A la vista del escozor que la versión del himno de España, interpretado el pasado sábado por Marta Sánchez, ha causado en el estercolero progreta, es fácil deducir que algo bueno hay en ello. Nuestro himno tuvo letra, recordemos las entrañables imágenes de Luis Aragonés entonándolo como seleccionador nacional. Pero la versión de la cantante madrileña le ha dado un aire nuevo, actual, abierto y, sobre todo, efectivo.

Ayer, a Pablo Iglesias escuchar el himno de Marta Sánchez le costó un fuerte episodio hemorroidal. Y anoche, y seguirá así toda la semana,el magnate inmobiliario, conocido como «El Gran Wyoming», se esforzaba y requeteesforzaba intentando ridiculizar la interpretación de la estrella. ¡Mecachis, Wyoming! Tantos años vertiendo desde aulas, programas de televisión y películas tanta basura sobre España y sobre el patriotismo y resultan que hay más patriotas españoles de lo que os pensabais.

Algo que debería ser de lo más usual -una canción patriótica que, en el fondo, es lo que cantó Marta Sánchez- ha generado sarpullido. El mundo progre e izquierdista quería meter a los patriotas españoles dentro del armario. Les ha salido el tiro por la culata.
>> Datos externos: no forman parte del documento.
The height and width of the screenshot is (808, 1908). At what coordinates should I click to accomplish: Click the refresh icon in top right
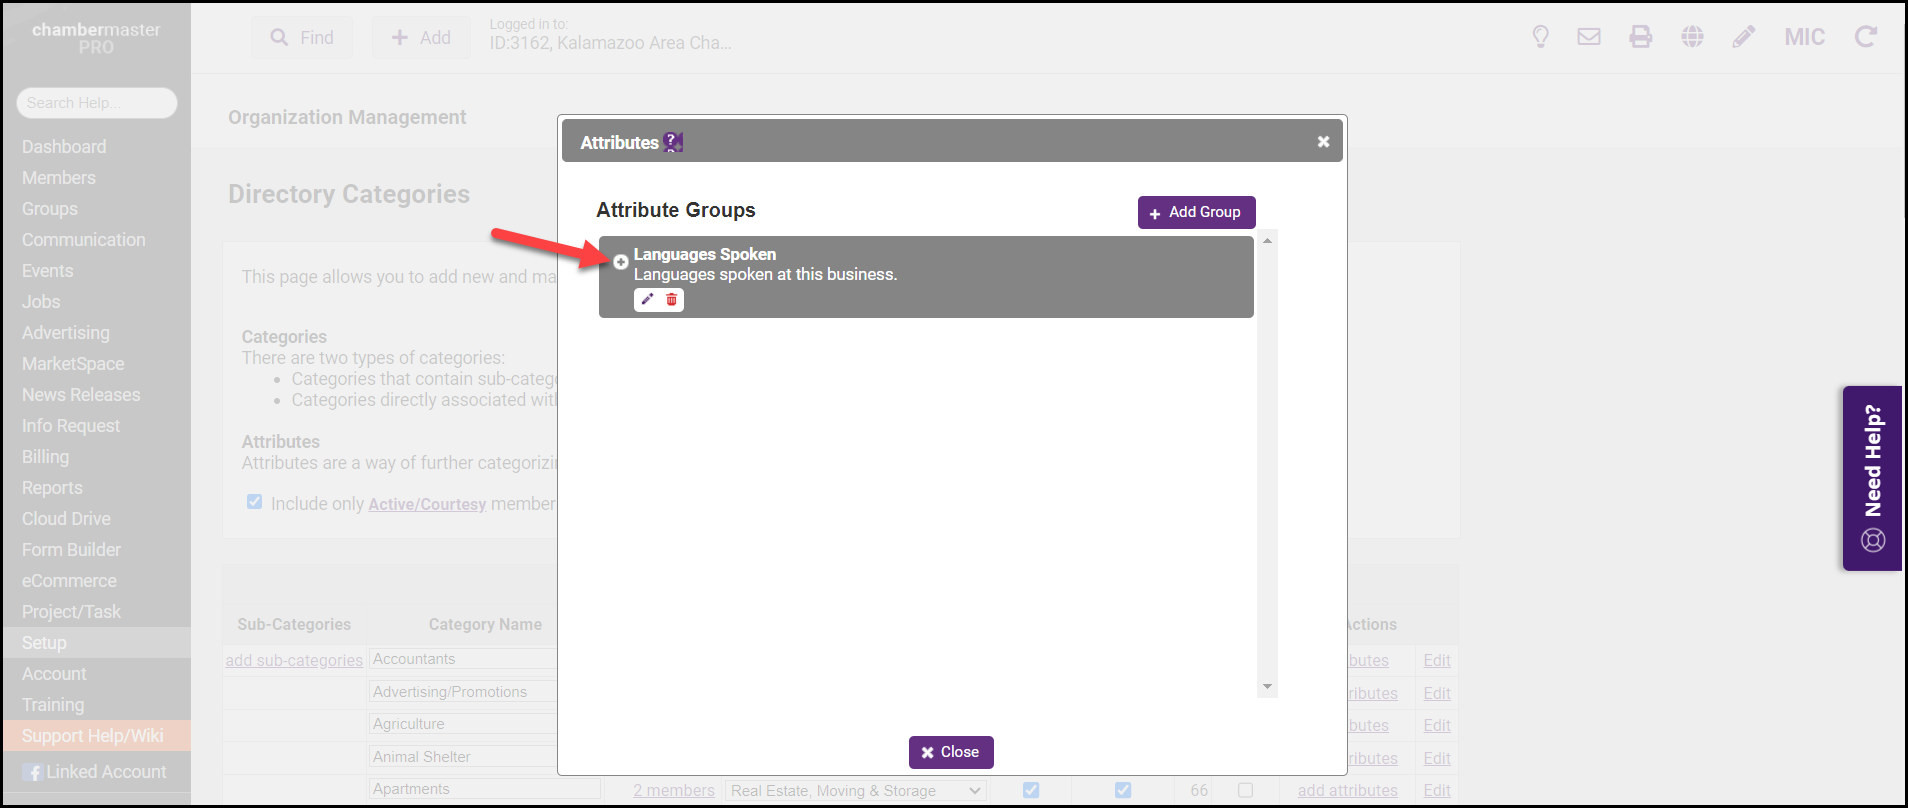tap(1865, 38)
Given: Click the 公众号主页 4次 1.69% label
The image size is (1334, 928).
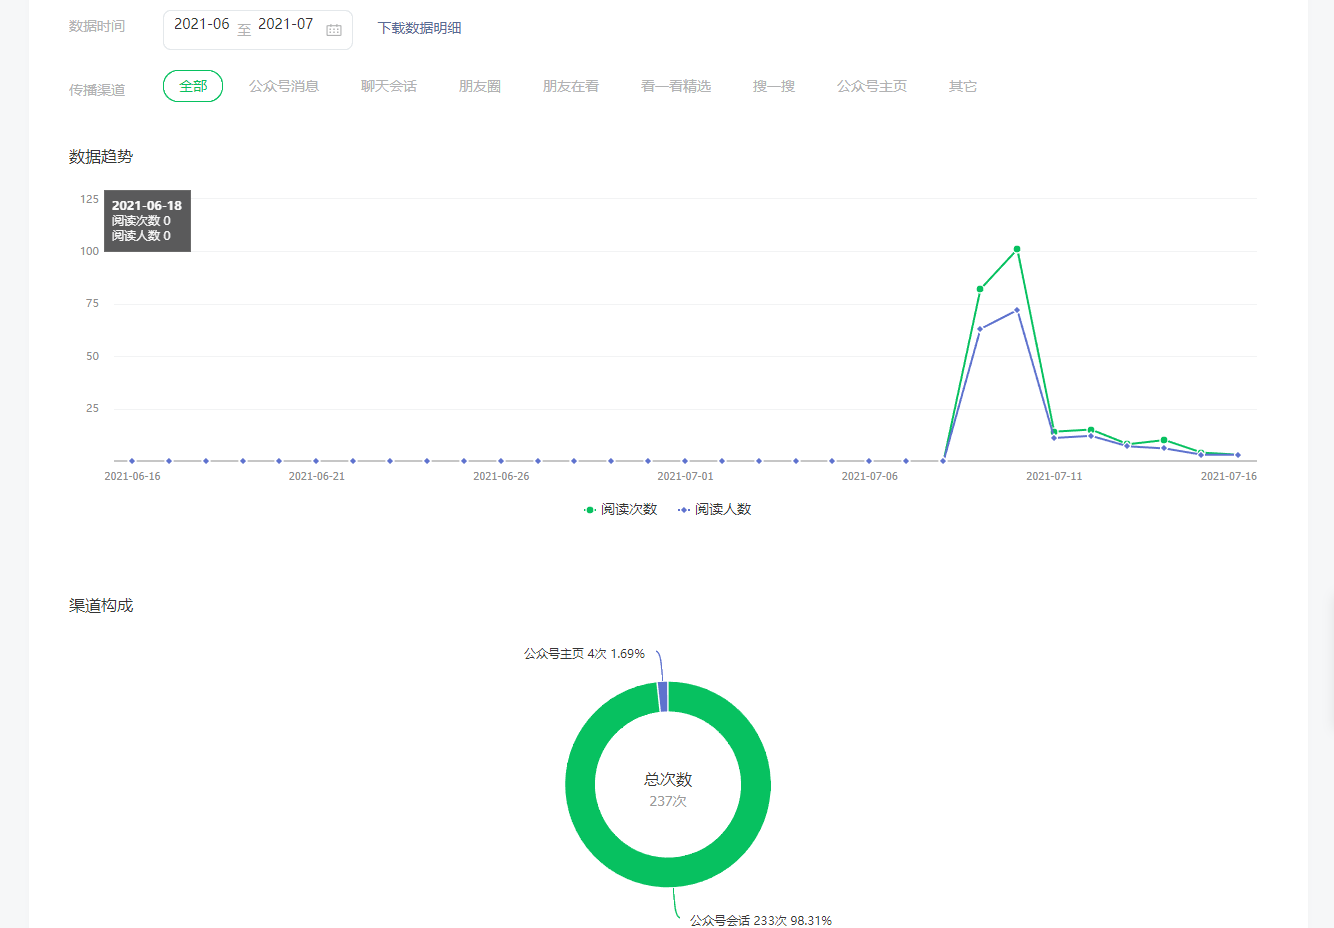Looking at the screenshot, I should [x=584, y=654].
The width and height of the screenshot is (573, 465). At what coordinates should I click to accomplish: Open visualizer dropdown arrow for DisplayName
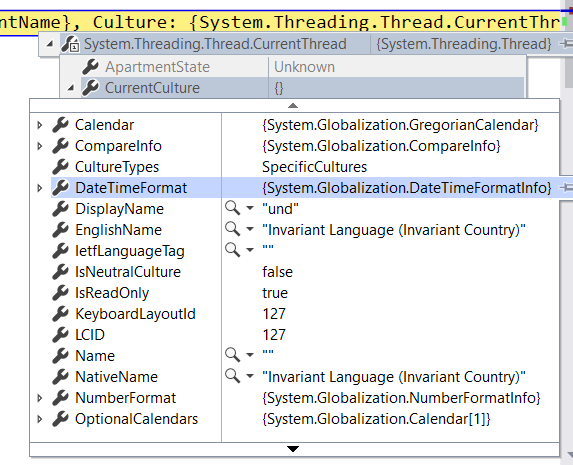click(x=250, y=208)
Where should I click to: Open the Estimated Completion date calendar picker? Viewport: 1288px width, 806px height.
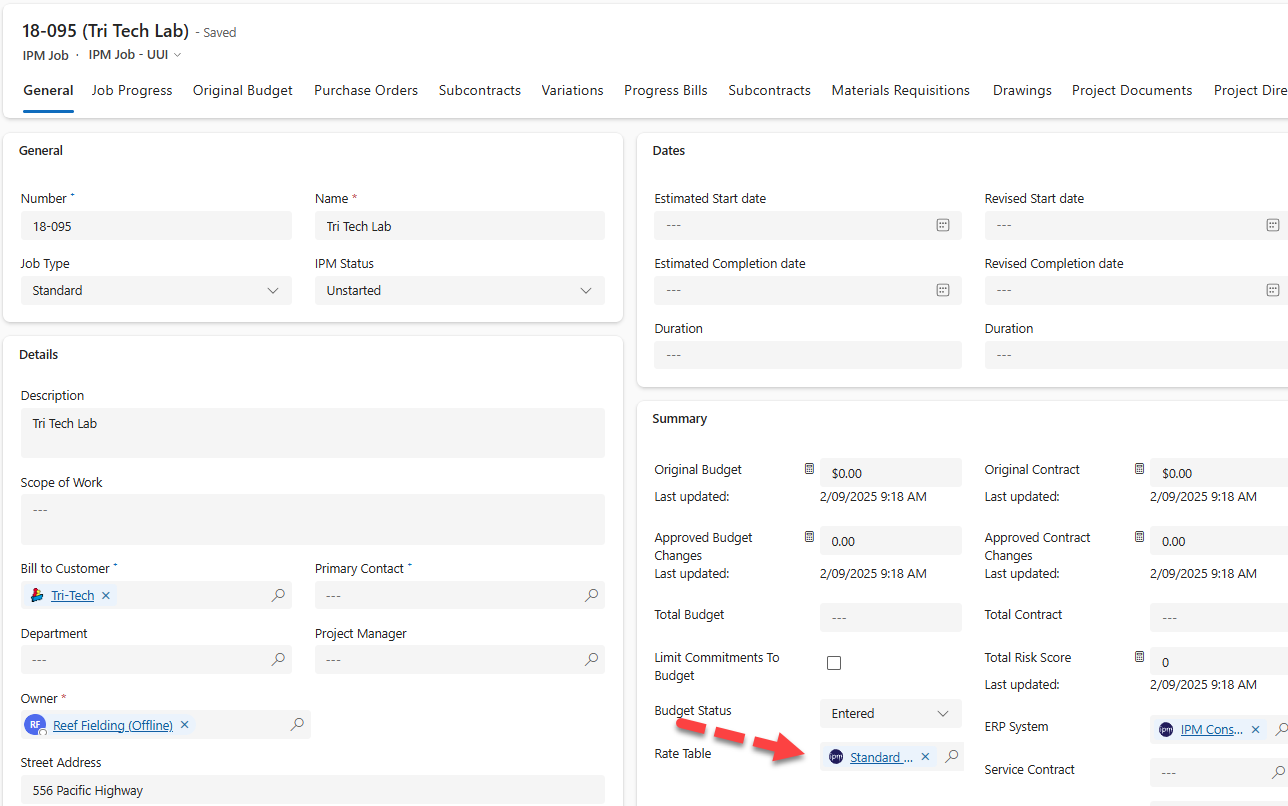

En los barrios más pijio-progres y zonas de cañeo para modernos y modernas, es habitual oír a pazguatos con barbita sus pedantes conversaciones. Entre una preocupante escasez de testosterona y mientras sus parejas -femeninas- otean, con todo derecho, a machos más dignos y viriles,se quejan del «despertar del nacionalismo español». A estos individuos les ha importado un pimiento que durante cuarentena años, desde las instituciones autonómicas, se haya fomentado el separatismo y alentado el odio hacia España. Sin embargo, se consternan ahora por ver banderas de España en los balcones o escuchar una versión del himno de nuestro país.